However, the significant reduction in trajectory-specific encoding preference in the no-cue-no-choice task could not be entirely attributed to the absence of the memory component. This is because important running speed, motor responses, and motivational discrepancies exist between memory and no-cue-no-choice tasks. With regard to motivation, the important role of DA in adaptive decision-making is widely recognized (Hamid et al., 2016; Berke, 2018; Mohebi et al., 2019). We did not observe animal choice bias in memory task performance (Figure 2B and Figure 2—figure supplement 1), but we cannot rule out the possibility that individual neurons were modulated differently by effortful actions to reach the left- and right-sided rewards (Figure 5—figure supplement 1). Unlike the memory task, in the no-cue-no-choice task, the mice could not direct behavior towards the left- or right-side arms due to the absence of a visual cue. As a result, they were unable to allocate incentive motivational drives to the left-or-right trials (Howe et al., 2013; Hamid et al., 2016; Berke, 2018; Mohebi et al., 2019). Also, the initial access denial to the side arms in the control task eliminates any potential differences in the motor preparation coding schemes (according to the ‘gating theory’) for the opposite arm visits in the memory task (Engelhard et al., 2019; Ott and Nieder, 2019). Finally, regarding speed, a representative example of running speed differences between the two tasks within a single session is shown in Figure 4F.

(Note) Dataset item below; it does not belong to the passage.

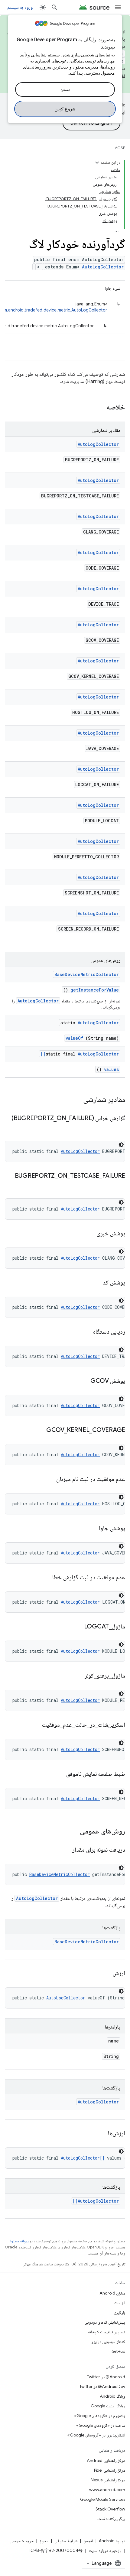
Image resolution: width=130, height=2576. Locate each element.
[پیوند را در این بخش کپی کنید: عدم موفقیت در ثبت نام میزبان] (49, 1479)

To dissociate the short-term memory component of neuronal activity from the modulatory effects of running speed, incentive motivation, and motor-related signaling, we trained mice in a second control task. The cue-no-choice task preserved the same running speed parameters (Figure 5—figure supplement 2), motor skill requirements, and physical effort demands (i.e. visual cues, maze shape, arm length, and reward amount were the same) as the memory task, but it prevented animals from making decisions. Accordingly, the animals were presented with the same visual cue as in the memory task, which indicated the side arm that was rewarded and enabled them to allocate incentive motivational drive to the left-or-right trials; however, they were always forced to visit the rewarded arm by blocked access to the unrewarded arm (Figure 5A). In the same recording session, the mice performed a separate block of memory task trials. Similar to the first control task, in the delay section of the cue-no-choice task we observed a significant reduction in the spatial extent of the firing rate difference (DA: memory task 5.4±3.6 points, cue-no-choice task: 0.4±1.1, paired t-test, p=0.011, four animals; GABA: memory task 10.7±6.3 points, cue-no-choice task 3.5±4.2 points, paired t-test, p<0.001, 1 animal, Figure 5B–E). In the side arms, however, the trajectory-specific effect remained strong and was not significantly different from the effect observed in the memory task (DA: memory task 8.1±10.3 points, cue-no-choice task 5.0±4.6 points, paired t-test, p=0.146, four animals; GABA: memory task 8.7±5.9 points, cue-no-choice 5.2±6.2 points, paired t-test, p=0.086, 1 animal, Figure 5B–E).

Figure 5. VTA neuronal responses in a T-maze task with visual cues but no memory-dependent decisions (cue-no-choice task).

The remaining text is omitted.